Du musst vorhandene Geschäftsideen und Ressourcen modifizieren und weiterentwickeln und dadurch besser werden, als die Konkurrenz. Gehe davon aus, dass die Konkurrenzunternehmung eine menge Sand im Getriebe hat, dass sie an vielen Stellen uneffizient arbeitet und durch banale Alltäglichkeiten und ungeeignete Mitarbeiter zu falschen Selbsteinschätzungen kommt.

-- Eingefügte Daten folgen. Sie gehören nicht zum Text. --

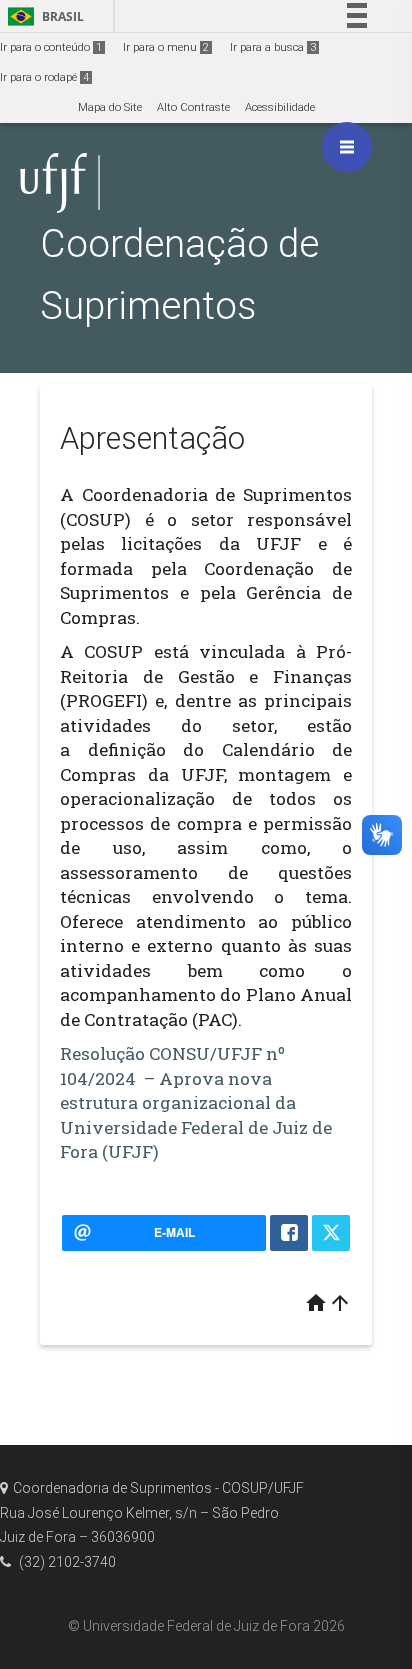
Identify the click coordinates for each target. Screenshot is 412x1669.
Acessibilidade (280, 107)
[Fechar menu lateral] (347, 147)
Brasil (42, 16)
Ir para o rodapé (44, 77)
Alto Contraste (193, 107)
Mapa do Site (110, 107)
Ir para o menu (166, 47)
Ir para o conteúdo (51, 47)
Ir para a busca (273, 47)
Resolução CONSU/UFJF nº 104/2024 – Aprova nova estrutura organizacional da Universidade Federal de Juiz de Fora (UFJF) (196, 1102)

Gärner ArbeitDie meisten Existenzgründer, Selbständigen und Unternehmer leiden unter einem nicht zu unterschätzenden Manko – unter der Vereinsamung. In unserer [deutschen] Gesellschaft genießt der Selbständige kein besonders gutes Ansehen … ich gehe hier nicht weiter darauf ein … aber der Unternehmer hat so wenige Möglichkeiten des effektiven Gedankenaustausches und damit der neutralen Sicht auf sich selbst, denn der ungezwungene Umgang mit den verschiedensten Menschen aller Gesellschaftsschichten ist ein Spiegel des eigenen Tun und eine Möglichkeit eigener Korrekturen.

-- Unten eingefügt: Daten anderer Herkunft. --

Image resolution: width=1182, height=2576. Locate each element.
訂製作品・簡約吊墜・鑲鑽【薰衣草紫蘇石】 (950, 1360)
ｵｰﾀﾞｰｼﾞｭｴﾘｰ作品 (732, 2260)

Überhaupt ist es nicht opportun Korrekturen eigener Ideen zu verkünden und auszuführen, wenn man vorher wochenlang eben von der anderen Idee begeistert erzählt hat. Meist ist es nur dummer Stolz, dass man ein hoffnungsloses Projekt weiterführt, weil man nicht zugeben mag, dass es nutzlos ist. Aber man hat ja so viel Zeit und Geld in die Sache investiert … und man sagt sich: „Es soll alles umsonst gewesen sein? Meine Bekannten und Freunde haben schon die Augen verdreht, wenn ich begeistert von meinem neuen Projekt geschwärmt habe … jetzt soll ich zugeben, dass das alles für die Katz war … ?“

Auf diese Weise reiten viele kluge und fleißige Menschen ihr Unternehmen in den Sand. Wenn das die Konkurrenz tut, dann mag dich das nicht stören, denn du machst es ja anders. Irgend so ein großer Politiker war es doch, der sagte: „Was kümmert mich mein dummes Geschwätzt von gestern.“

Recht hatte er! Noch ein Punkt ist für den Existenzgründer, wie für den Unternehmer wichtig. Plane nicht nur deinen Erfolg, sondern auch deinen Misserfolg Besser gesagt: du brauchst auch eine Checkliste für Zeiten, wo die Geschäft schlechter laufen und du benötigst einen Plan, was passiert, wenn dein Geschäft ein 100%er Misserfolg wird. Ich weiß schon – der Misserfolg ist in unserer Gesellschaft nicht vorgesehen – aber es ist dumm so etwas nicht vorherzudenken – als Unternehmer kannst du dir Dummheiten nicht leisen … wenigstens nicht zu viele. Du solltest aber jede Möglichkeit zu Ende denken – selbst den Verlust deines Eigenheimes oder die Privatinsolvenz. In [noch] guten Zeiten kann man ein Haus mit Gewinn verkaufen. Bei der Versteigerung ist es allemal zu spät. Ich denke auch, wer solche Gedanken verdrängt, den werden diese später ständig in der Form von Existenzängsten begleiten. Angst ist aber ein schlechter Ratgeber und du brauchst für die Selbständigkeit immer einen freien Kopf und bewegliche positive Gedanken. Also gehe auch den mitunter unvermeidlichen Dingen im Leben nicht aus dem Weg. Liebe die Einfachheit. Das Leben kann auch ohne viele materielle Güter heiter sein. Wenn du dir in den guten Zeiten schon die Einfachheit zu eigen machst, wovor solltest du dann noch Angst haben? Furchtlosigkeit ist ein nicht zu unterschätzender Wettbewerbsvorteil.